Given request> Rewrite all of the lines below, replacing "Find the location of" with "Identify the position of" wherever it occurs and changing nothing else.

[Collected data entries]
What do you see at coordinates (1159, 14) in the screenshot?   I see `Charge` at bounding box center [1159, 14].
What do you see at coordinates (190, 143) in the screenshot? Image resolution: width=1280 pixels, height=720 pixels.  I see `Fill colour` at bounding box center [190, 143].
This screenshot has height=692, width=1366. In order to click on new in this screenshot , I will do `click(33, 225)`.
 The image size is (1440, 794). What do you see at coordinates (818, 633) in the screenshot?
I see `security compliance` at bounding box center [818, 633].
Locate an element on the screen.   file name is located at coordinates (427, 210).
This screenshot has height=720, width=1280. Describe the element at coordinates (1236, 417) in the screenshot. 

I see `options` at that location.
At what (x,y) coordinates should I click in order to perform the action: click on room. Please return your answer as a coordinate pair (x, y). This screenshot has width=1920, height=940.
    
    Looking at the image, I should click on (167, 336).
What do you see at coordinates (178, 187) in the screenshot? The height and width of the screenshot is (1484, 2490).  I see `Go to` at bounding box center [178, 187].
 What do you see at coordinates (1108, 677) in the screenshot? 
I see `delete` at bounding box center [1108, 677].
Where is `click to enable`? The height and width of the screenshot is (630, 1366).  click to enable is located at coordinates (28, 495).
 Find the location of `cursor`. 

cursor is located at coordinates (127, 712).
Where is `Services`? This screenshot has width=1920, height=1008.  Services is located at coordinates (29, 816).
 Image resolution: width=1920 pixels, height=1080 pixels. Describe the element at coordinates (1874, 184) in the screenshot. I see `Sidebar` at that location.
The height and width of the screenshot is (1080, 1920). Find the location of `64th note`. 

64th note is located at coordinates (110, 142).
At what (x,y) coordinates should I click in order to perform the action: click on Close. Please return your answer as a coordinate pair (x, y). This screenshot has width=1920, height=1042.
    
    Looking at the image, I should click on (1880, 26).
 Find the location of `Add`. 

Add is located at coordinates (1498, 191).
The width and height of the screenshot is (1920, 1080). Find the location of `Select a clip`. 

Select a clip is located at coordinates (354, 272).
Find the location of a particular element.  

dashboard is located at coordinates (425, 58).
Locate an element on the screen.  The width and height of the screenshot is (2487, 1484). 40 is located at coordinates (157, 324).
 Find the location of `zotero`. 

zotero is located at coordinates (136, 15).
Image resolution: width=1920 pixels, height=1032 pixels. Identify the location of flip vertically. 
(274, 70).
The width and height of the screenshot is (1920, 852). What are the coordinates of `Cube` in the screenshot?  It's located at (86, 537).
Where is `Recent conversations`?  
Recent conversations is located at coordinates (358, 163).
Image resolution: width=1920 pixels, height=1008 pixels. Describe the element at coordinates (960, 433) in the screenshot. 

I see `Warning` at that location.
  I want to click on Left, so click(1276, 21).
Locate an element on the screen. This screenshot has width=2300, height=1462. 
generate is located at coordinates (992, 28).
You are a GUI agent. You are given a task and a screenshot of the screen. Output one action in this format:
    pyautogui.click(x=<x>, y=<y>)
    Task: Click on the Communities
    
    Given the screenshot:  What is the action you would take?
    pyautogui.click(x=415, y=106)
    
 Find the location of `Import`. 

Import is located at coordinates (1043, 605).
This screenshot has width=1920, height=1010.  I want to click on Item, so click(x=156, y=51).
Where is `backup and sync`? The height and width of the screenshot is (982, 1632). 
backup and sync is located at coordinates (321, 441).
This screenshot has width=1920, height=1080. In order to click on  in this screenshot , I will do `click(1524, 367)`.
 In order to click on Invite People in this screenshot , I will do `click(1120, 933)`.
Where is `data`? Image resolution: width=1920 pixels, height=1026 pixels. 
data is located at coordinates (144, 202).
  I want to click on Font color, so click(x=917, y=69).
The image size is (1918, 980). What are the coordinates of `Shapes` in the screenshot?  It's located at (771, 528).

Answer to this exercise>
What do you see at coordinates (1159, 14) in the screenshot?   I see `Charge` at bounding box center [1159, 14].
What do you see at coordinates (190, 143) in the screenshot? Image resolution: width=1280 pixels, height=720 pixels.  I see `Fill colour` at bounding box center [190, 143].
This screenshot has height=692, width=1366. In order to click on new in this screenshot , I will do `click(33, 225)`.
 The image size is (1440, 794). What do you see at coordinates (818, 633) in the screenshot?
I see `security compliance` at bounding box center [818, 633].
Locate an element on the screen.   file name is located at coordinates (427, 210).
This screenshot has height=720, width=1280. Describe the element at coordinates (1236, 417) in the screenshot. 

I see `options` at that location.
At what (x,y) coordinates should I click in order to perform the action: click on room. Please return your answer as a coordinate pair (x, y). This screenshot has width=1920, height=940.
    
    Looking at the image, I should click on (167, 336).
What do you see at coordinates (178, 187) in the screenshot? The height and width of the screenshot is (1484, 2490).  I see `Go to` at bounding box center [178, 187].
 What do you see at coordinates (1108, 677) in the screenshot? 
I see `delete` at bounding box center [1108, 677].
Where is `click to enable`? The height and width of the screenshot is (630, 1366).  click to enable is located at coordinates (28, 495).
 Identify the position of `cursor`. 

cursor is located at coordinates (127, 712).
Where is `Services`? This screenshot has width=1920, height=1008.  Services is located at coordinates (29, 816).
 Image resolution: width=1920 pixels, height=1080 pixels. Describe the element at coordinates (1874, 184) in the screenshot. I see `Sidebar` at that location.
The height and width of the screenshot is (1080, 1920). Identify the position of `64th note`. 

64th note is located at coordinates (110, 142).
At what (x,y) coordinates should I click in order to perform the action: click on Close. Please return your answer as a coordinate pair (x, y). This screenshot has width=1920, height=1042.
    
    Looking at the image, I should click on (1880, 26).
 Identify the position of `Add`. 

Add is located at coordinates (1498, 191).
The width and height of the screenshot is (1920, 1080). Identify the position of `Select a clip`. 

Select a clip is located at coordinates (354, 272).
Identify the position of a particular element.  

dashboard is located at coordinates (425, 58).
Locate an element on the screen.  The width and height of the screenshot is (2487, 1484). 40 is located at coordinates (157, 324).
 Identify the position of `zotero`. 

zotero is located at coordinates (136, 15).
Image resolution: width=1920 pixels, height=1032 pixels. Identify the location of flip vertically. 
(274, 70).
The width and height of the screenshot is (1920, 852). What are the coordinates of `Cube` in the screenshot?  It's located at (86, 537).
Where is `Recent conversations`?  
Recent conversations is located at coordinates (358, 163).
Image resolution: width=1920 pixels, height=1008 pixels. Describe the element at coordinates (960, 433) in the screenshot. 

I see `Warning` at that location.
  I want to click on Left, so click(1276, 21).
Locate an element on the screen. This screenshot has width=2300, height=1462. 
generate is located at coordinates (992, 28).
You are a GUI agent. You are given a task and a screenshot of the screen. Output one action in this format:
    pyautogui.click(x=<x>, y=<y>)
    Task: Click on the Communities
    
    Given the screenshot:  What is the action you would take?
    pyautogui.click(x=415, y=106)
    
 Identify the position of `Import`. 

Import is located at coordinates (1043, 605).
This screenshot has width=1920, height=1010.  I want to click on Item, so click(x=156, y=51).
Where is `backup and sync`? The height and width of the screenshot is (982, 1632). 
backup and sync is located at coordinates (321, 441).
This screenshot has width=1920, height=1080. In order to click on  in this screenshot , I will do `click(1524, 367)`.
 In order to click on Invite People in this screenshot , I will do `click(1120, 933)`.
Where is `data`? Image resolution: width=1920 pixels, height=1026 pixels. 
data is located at coordinates (144, 202).
  I want to click on Font color, so click(x=917, y=69).
The image size is (1918, 980). What are the coordinates of `Shapes` in the screenshot?  It's located at (771, 528).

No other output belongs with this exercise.